Vietnam drops a place in global Doing Business Rankings
Vietnam has dropped to 92nd place in the Doing Business 2009 report launched by the World Bank in Hanoi on September 10. Experts explain that even though Vietnam made a great effort to improve its business environment, other countries have made a quantum leap in the field.
WB experts acknowledged Vietnam’s progress in the Getting Credits category, placing the country 43rd in the rankings compared to China (59th), Thailand (68th) and Indonesia (109th). According to the WB, Vietnam’s public credit registry now keeps information on record longer, providing financial institutions with more data on the repayment history and debt capacity of potential borrowers.
However, domestic economic experts did not agreed with WB calculations. Senior expert Pham Chi Lan said that the report did not reflect the true picture of Vietnam’s business environment. She explained that even though Vietnam was placed high in some categories such as 37th in Registering Property, 43rd in Getting Credits and 42nd in Enforcing Contracts, its small and medium-sized businesses have faced a lot of difficulties in getting access to credits.
She went on to say that the report did not mention the most important factors of the business environment that affect daily business activities, including the stability of the macro economy, the fight against corruption, labour and infrastructure.
Meanwhile, Tran Huu Huynh, head of the Legal Department under the Vietnam Chamber of Commerce and Industry, asked the report drafting group to consider figures in the Paying Taxes category, which indicate that it takes Vietnamese businesses 1,050 hours to fulfil their obligations every year. He pointed out that over the past years Vietnam has made progress in tax reform, including shortening the tax paying time and simplifying procedures.

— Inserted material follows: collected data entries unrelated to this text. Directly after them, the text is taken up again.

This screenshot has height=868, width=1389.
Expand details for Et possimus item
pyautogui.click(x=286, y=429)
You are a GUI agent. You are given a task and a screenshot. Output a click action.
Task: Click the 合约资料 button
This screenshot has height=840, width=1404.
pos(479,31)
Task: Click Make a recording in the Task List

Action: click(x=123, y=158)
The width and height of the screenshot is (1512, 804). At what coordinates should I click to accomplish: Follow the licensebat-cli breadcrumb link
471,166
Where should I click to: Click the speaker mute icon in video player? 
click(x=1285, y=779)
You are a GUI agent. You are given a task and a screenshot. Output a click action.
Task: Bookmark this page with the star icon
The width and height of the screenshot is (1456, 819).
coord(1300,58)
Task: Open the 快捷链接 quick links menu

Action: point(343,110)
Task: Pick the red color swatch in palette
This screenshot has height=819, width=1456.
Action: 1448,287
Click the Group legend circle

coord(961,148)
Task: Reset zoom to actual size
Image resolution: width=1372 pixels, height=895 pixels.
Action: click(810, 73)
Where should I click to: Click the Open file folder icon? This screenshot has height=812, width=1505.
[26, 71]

Rita Ramalho, member of the report drafting group, said that the report was based on figures released in 2007 and Vietnam’s progress would be added to the Doing Business 2010 Report.
Doing Business ranks economies based on 10 indicators of business regulation that track the time and cost to meet government requirements in starting and operating a business, registering property, trading across borders, dealing with construction permits, employing workers, paying taxes, protecting investors, enforcing contracts and closing a business. The rankings do not reflect such areas as macroeconomic policy, quality of infrastructure, currency volatility, investor perceptions, or crime rates.
Singapore led the global rankings on the overall regulatory ease of doing business for a third consecutive year. Two runners-up were New Zealand and the United States. Hong Kong (China) retained fourth place, while Thailand advanced to 13 and Malaysia to 20.